The unique field design lasted only a couple of weeks until the peas were tall enough to be noticed.
“It looked pretty bad for awhile,” Goetz admitted.
The 170-cow dairy farm 21 kilometres west of Moose Jaw, traditionally grows barley silage for feed.
McLeod said they tried growing a triticale-pea mixture about 10 years ago but weren’t happy with the results. He said they felt the early-germinating triticale suppressed the peas and reduced yields.
This year, a traveling feed salesperson learned they were considering growing peas again. He told them he’d heard peas and grain grow better if planted separately.
After doing some research, the partners talked to someone at Alberta Agriculture who confirmed the advice and offered some pointers.
Barley and peas
They injected liquid manure into the field in the fall and cultivated for weeds in the spring. Then they seeded Lacombe barley at 11Ú2 bushels to the acre and MP1248 forage variety of Trapper peas at two bushels an acre.
“When we cut it, we just cut cross the field so that we were mixing the silage evenly,” McLeod said.
“We didn’t just cut the barley and then cut a row of peas. We cut across section and it mixed in the bunker silo and made a real good mixture.”
The field yielded six tons of silage an acre. Protein levels tested at 17 percent.
Yields were so high that 9,000 bushels of barley originally intended for silage were put away as feedgrain instead, which will delay grain purchases until Christmas.
More silage was produced than the dairy cows can eat, so the farm recently bought 100 feeder cattle to use the extra feed.
McLeod said this year’s ideal growing weather played a big part in producing what he calls a one-year-in-20 crop, but he thinks the strip-planting method was also a significant factor.

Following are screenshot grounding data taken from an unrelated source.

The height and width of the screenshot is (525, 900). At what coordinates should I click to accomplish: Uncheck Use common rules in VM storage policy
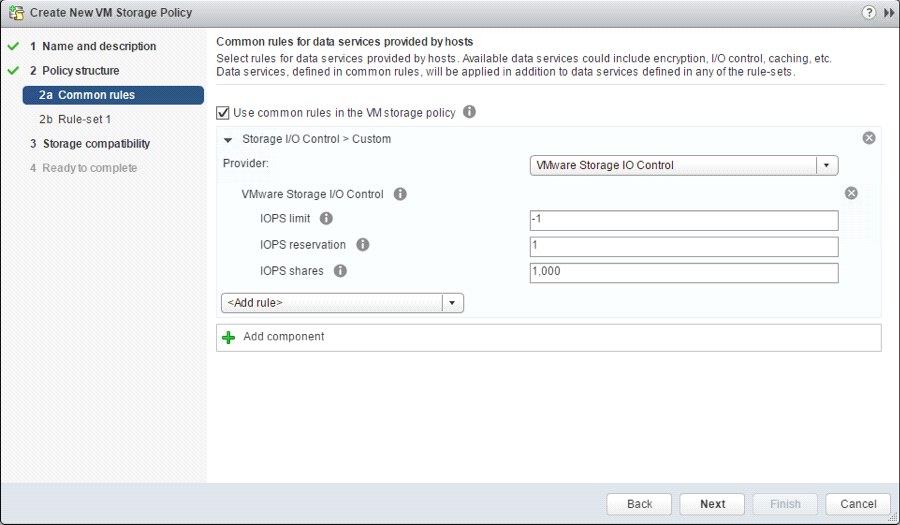pos(224,113)
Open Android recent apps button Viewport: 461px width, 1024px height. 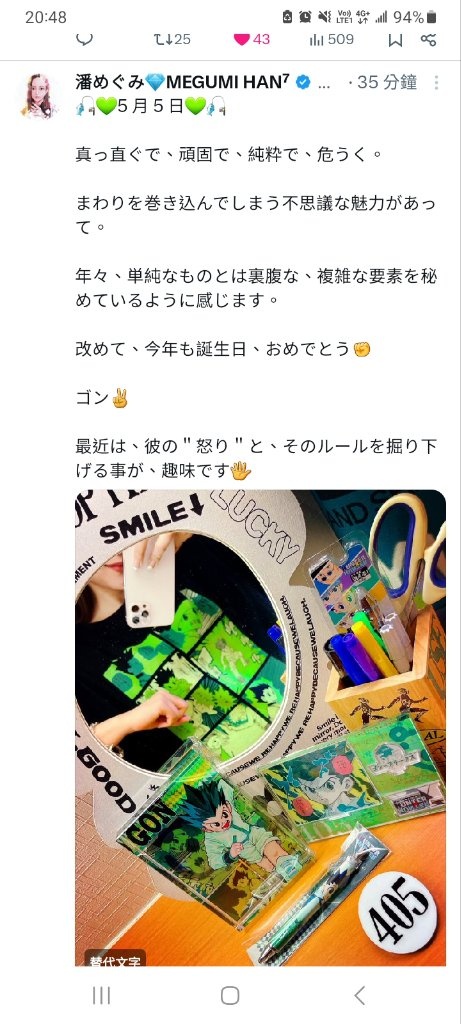tap(101, 995)
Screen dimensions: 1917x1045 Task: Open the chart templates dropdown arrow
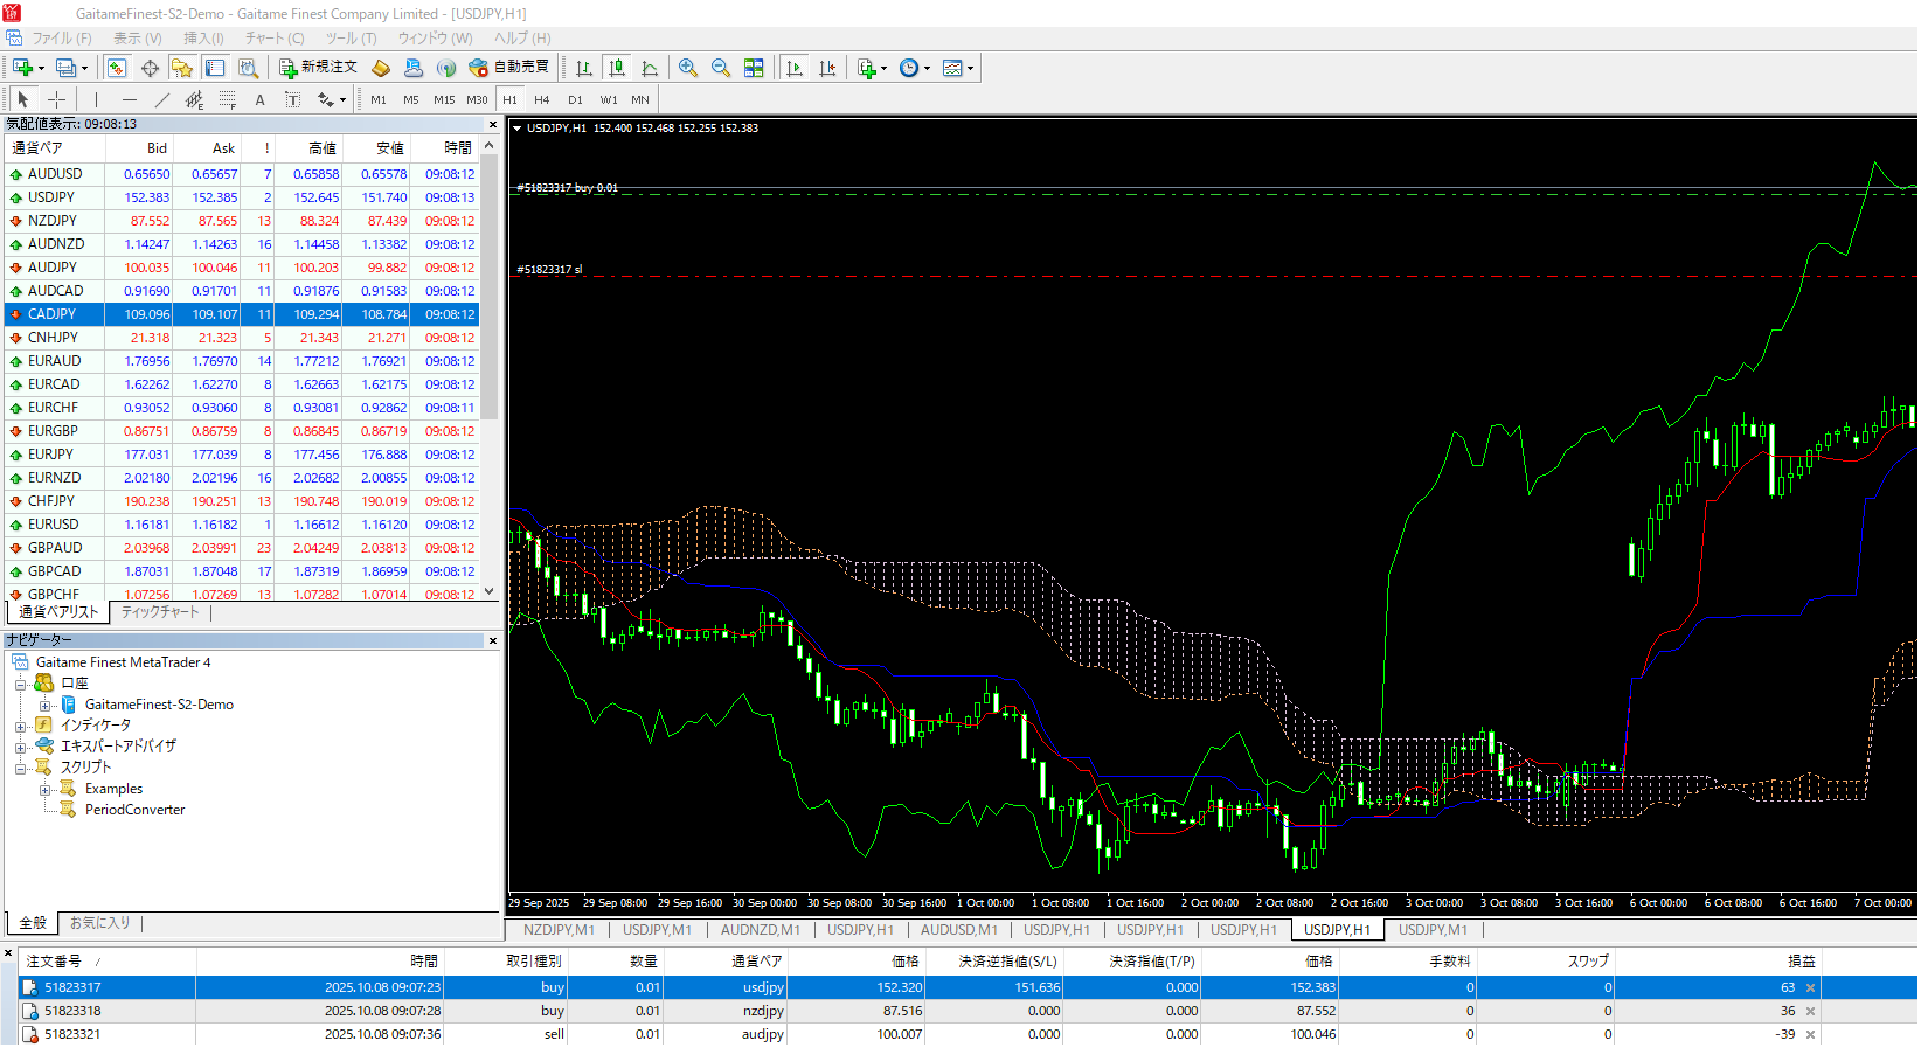(970, 69)
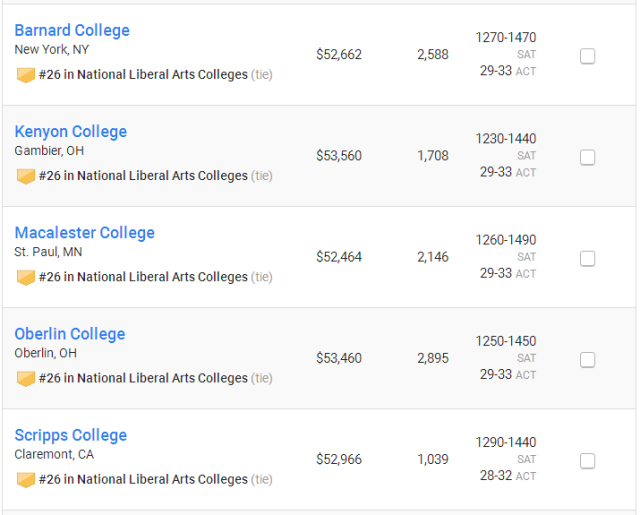Image resolution: width=640 pixels, height=515 pixels.
Task: Open the Barnard College profile link
Action: [x=72, y=31]
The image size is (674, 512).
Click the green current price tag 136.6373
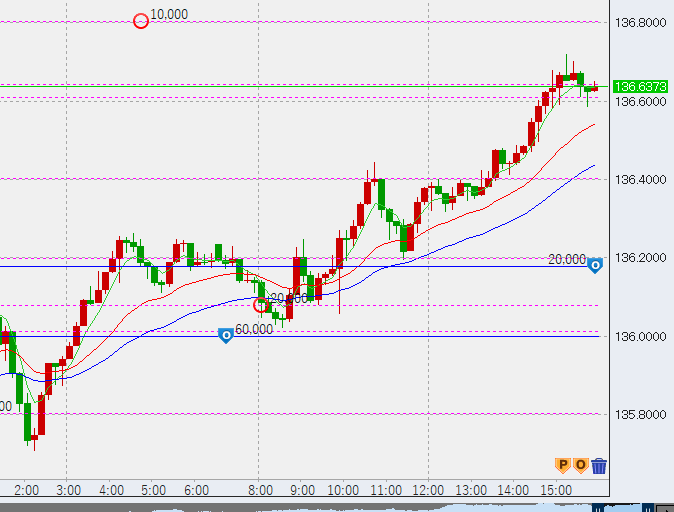640,87
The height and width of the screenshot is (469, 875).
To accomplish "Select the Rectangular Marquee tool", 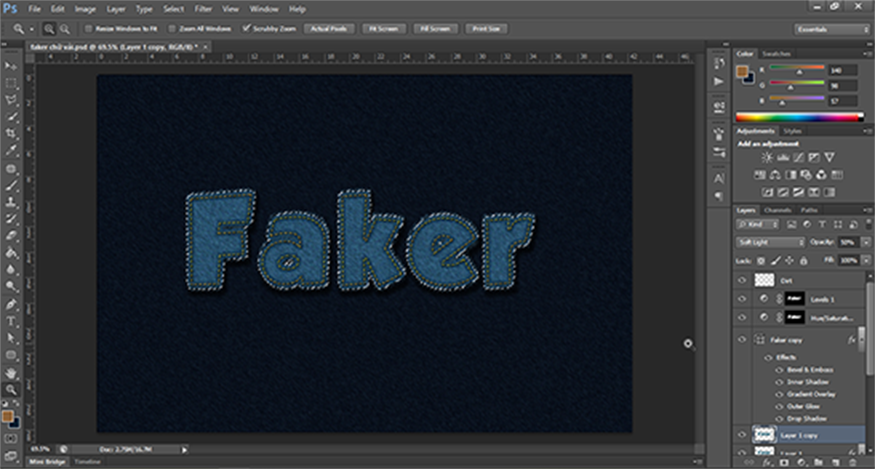I will coord(12,83).
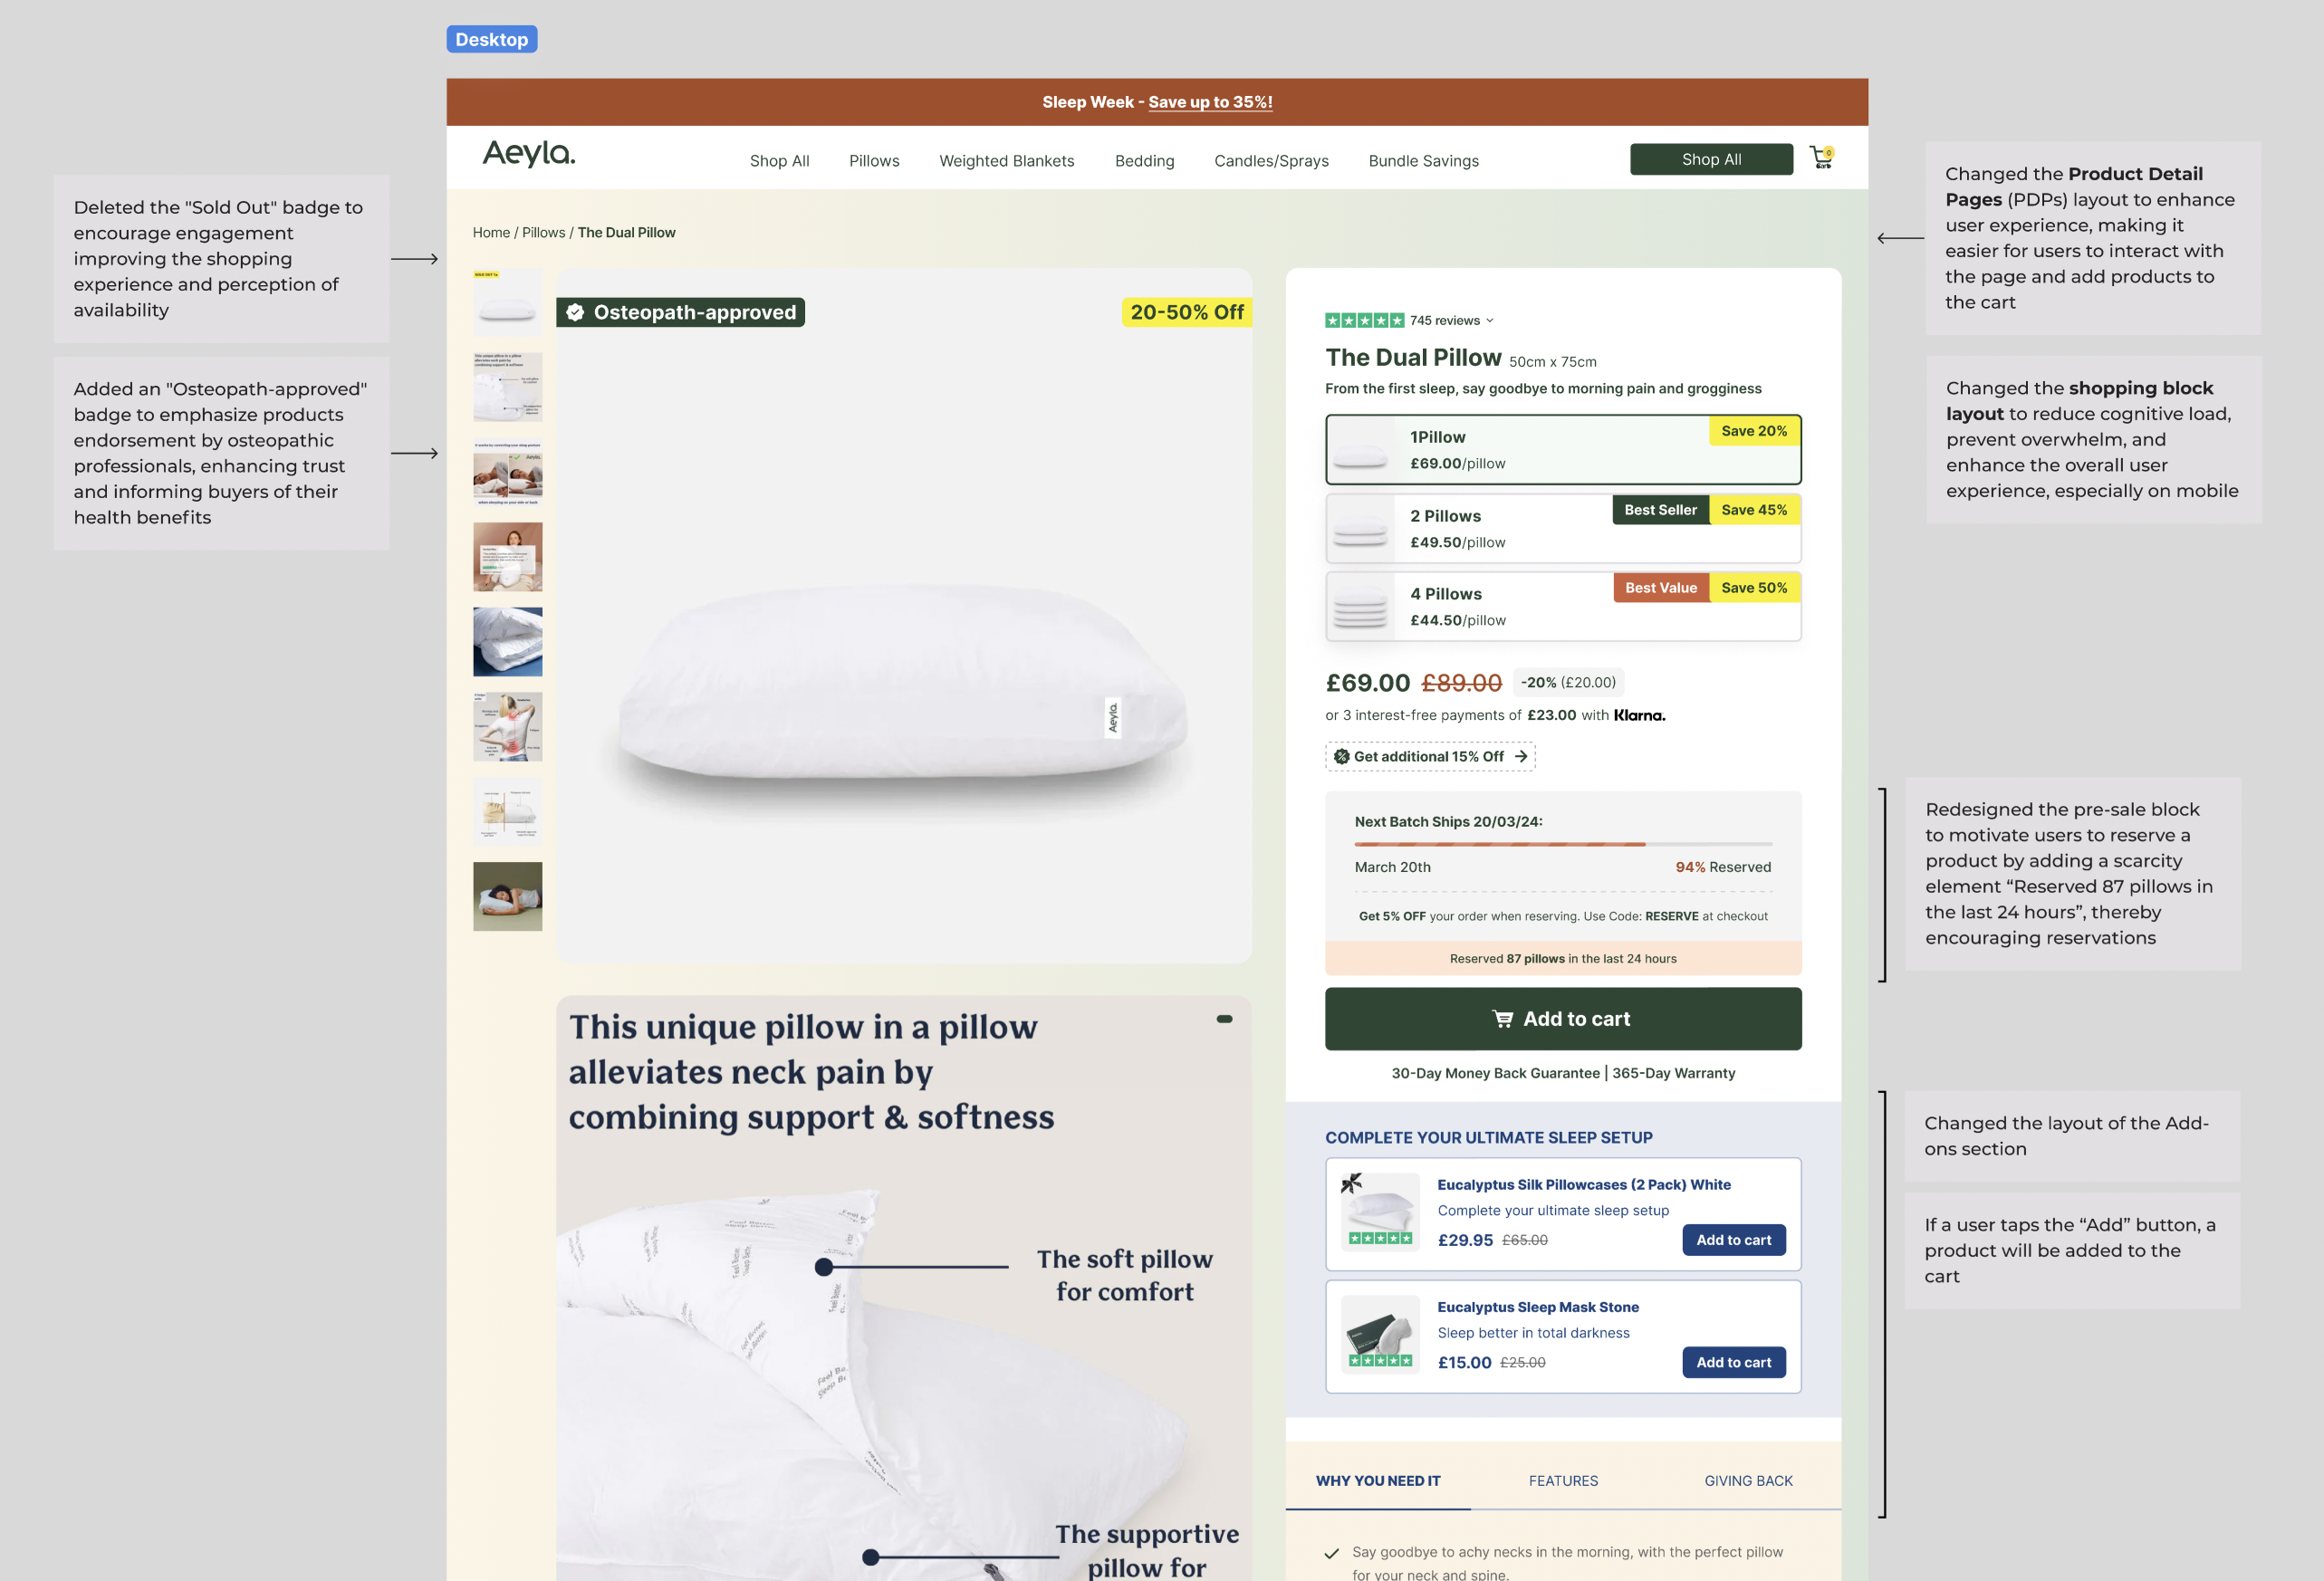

He and Goetz said the method would pay off more in a dry year, when the peas have an even tougher time competing with a cereal crop.
One of the biggest payoffs for McLeod is palatability.
“A lot of nutritionists say a barley-pea silage is less palatable, but we haven’t found that,” he said.
“The cows have never looked back at it.”
The toughest call was when to harvest.
“It was a trade off between too ripe on the barley and not ripe enough the peas.”
University of Saskatchewan researchers advised that harvesting when the barley reached the soft dough stage would provide the optimum protein-energy balance. At this stage, the peas are just starting to pod.
McLeod said they haven’t decided whether to plant this way again next year, but if production results in the dairy barn this winter are satisfactory, he figures they probably will.
“We like to try new things, and this is probably one of the more unique things that we’ve done for quite a while.”